Storing and dissemination of peta - or exabytes of heterogenous data in an open and flexible manner poses a serious technical challenge. Object storage provides a solution that is cost-effective, easily scalable and accessible. It allows for storing unstructured or extremely diversely structured data, thanks to the lack of hierarchical directory structure. Instead, object storage uses a unique identifier for each object. This convention and “flat” architecture allows also for massive, dynamic scaling of the storage where the scale is nearly infinite. The matter is to employ it in a real life, commercially viable scenario. Something that requires advanced cataloguing and network services. Altogether guaranteeing automated, fast and easy access to data stored online for immediate use.

 

The solution

CREODIAS currently stores almost 21 PB of Earth Observation data, ingests on average 25 TB of data daily and disseminates it to more than 6 thousand registered users and countless non-registered ones. Using opensource CEPH software for building storage - because of its ability to build and manage object storage for OpenStack – and advanced cataloguing solution, CREODIAS can serve data inside and outside of its cloud via graphical application (CREODIAS Finder) and variety of access interfaces. This machine2machine interfacing enables stakeholders to leverage the data in their processing chains in an automated fashion, both on CREODIAS cloud and on any other infrastructure of their choice.

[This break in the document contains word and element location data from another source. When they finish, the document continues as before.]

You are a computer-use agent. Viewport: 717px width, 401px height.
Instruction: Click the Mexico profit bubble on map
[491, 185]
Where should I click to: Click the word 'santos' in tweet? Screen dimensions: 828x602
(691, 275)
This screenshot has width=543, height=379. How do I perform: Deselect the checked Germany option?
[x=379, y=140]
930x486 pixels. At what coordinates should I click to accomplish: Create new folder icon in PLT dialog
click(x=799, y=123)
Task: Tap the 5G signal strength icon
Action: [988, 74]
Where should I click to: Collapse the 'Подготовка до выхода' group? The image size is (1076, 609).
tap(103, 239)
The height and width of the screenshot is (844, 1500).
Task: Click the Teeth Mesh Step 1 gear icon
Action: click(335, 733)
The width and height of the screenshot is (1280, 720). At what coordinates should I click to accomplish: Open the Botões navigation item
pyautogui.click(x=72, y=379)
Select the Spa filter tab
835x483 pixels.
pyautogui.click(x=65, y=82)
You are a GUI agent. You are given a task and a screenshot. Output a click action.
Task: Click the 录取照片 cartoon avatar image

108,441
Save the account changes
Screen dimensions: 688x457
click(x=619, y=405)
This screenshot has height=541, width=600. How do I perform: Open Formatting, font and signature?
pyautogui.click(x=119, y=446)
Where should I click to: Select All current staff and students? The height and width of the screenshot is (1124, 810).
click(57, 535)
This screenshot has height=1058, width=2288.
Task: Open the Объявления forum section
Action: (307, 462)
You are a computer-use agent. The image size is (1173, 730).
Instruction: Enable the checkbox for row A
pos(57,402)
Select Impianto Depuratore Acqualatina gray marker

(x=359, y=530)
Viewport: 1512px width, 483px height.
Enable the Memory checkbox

CloudFerro, which is the CREODIAS operator, has recently conducted tests that show ability to serve 2PB of data daily from its repositories. It is even possible to double that rate. With all the prerequisites: current 21 PB of EO data and possible growth to 50PB if necessary in a near future, benchmarking and tests results and experience from building and operating numerous cloud platforms - Climate Data Store, CODE-DE, WEkEO, EO IPT and others - with combined storage of over 100PB - CloudFerro can operate at a scale required by initiatives like Destination Earth. Building on expertise and lessons learned from previous projects we are able to ingest, store, index and disseminate massive amounts of EO data, tens and hundreds of Petabytes. We can provide easy, remote, broadband and scalable access to online, granular data in a cost-efficient manner. And those are vital capabilities when the fourth paradigm is in force.